▶ **TASK STATEMENT**
Produce a faithful copy of every record below, without the pictures.

▶ **Collected data**

.....

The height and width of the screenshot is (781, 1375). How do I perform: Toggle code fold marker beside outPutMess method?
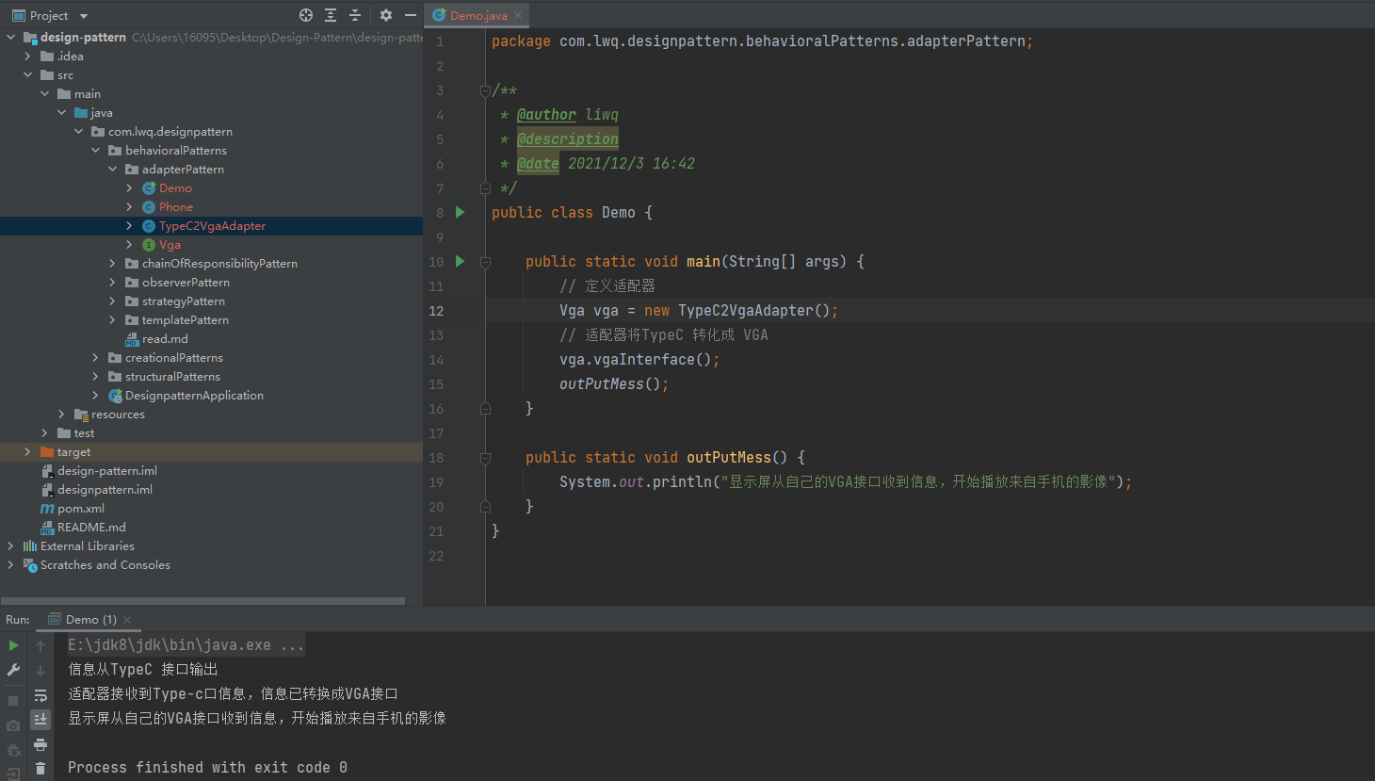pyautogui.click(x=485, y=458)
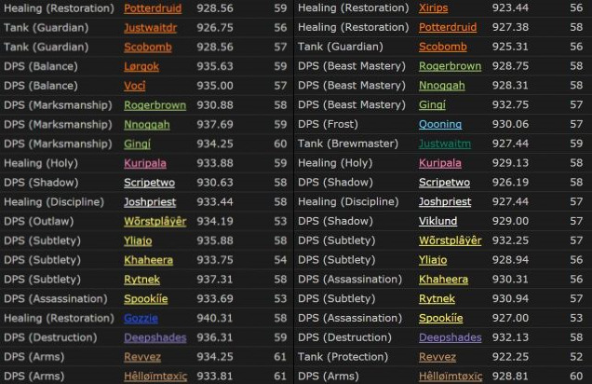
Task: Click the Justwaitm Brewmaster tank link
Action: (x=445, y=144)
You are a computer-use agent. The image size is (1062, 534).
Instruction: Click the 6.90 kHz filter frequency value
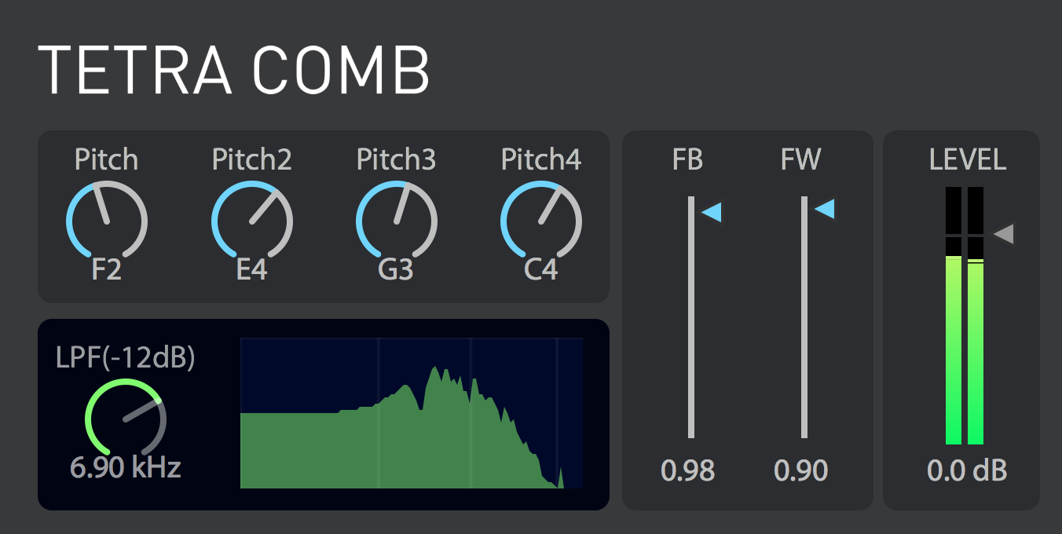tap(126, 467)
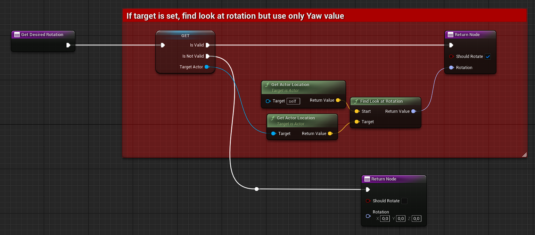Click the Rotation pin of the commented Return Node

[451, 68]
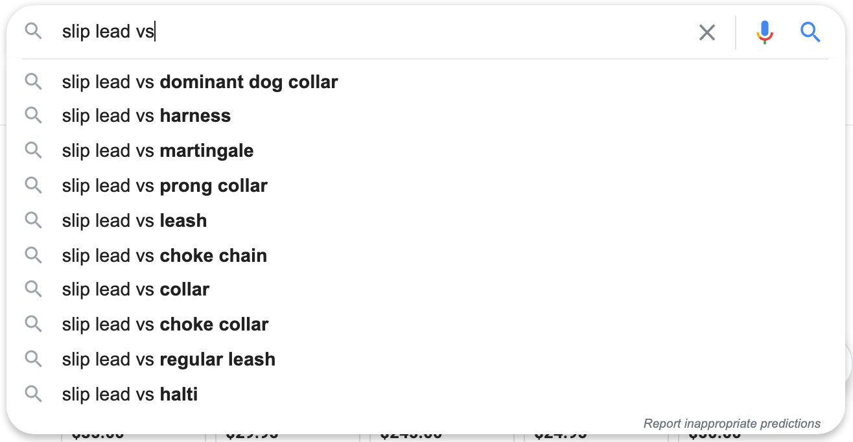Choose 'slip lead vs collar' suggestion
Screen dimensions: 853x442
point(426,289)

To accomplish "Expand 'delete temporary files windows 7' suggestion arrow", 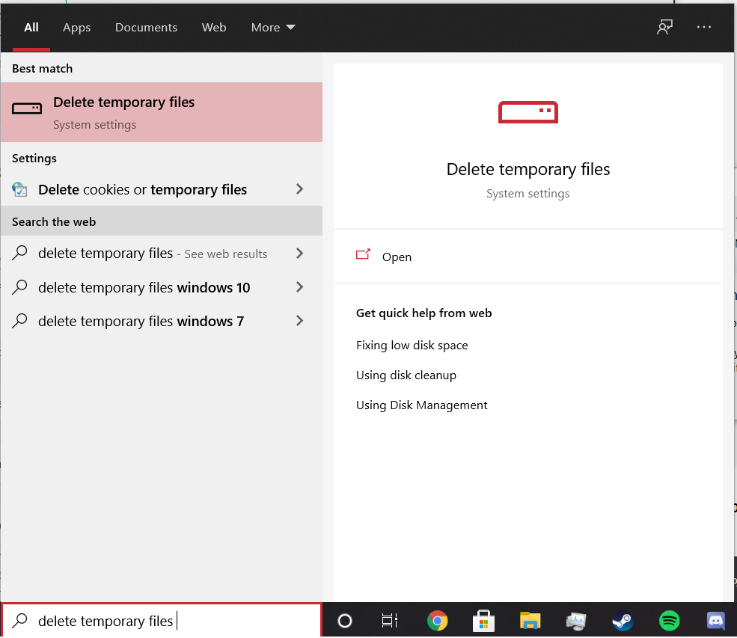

.....

▶ **SOLVED EXERCISE**
The height and width of the screenshot is (781, 1375). How do I perform: Toggle code fold marker beside outPutMess method?
pyautogui.click(x=485, y=458)
Task: Click the Justwaitm Brewmaster tank link
Action: (x=445, y=144)
You are a computer-use agent. The image size is (1062, 534).
Instruction: Click the 6.90 kHz filter frequency value
tap(126, 467)
Click the Rotation pin of the commented Return Node

[451, 68]
Choose 'slip lead vs collar' suggestion
Screen dimensions: 853x442
point(426,289)

To accomplish "Expand 'delete temporary files windows 7' suggestion arrow", 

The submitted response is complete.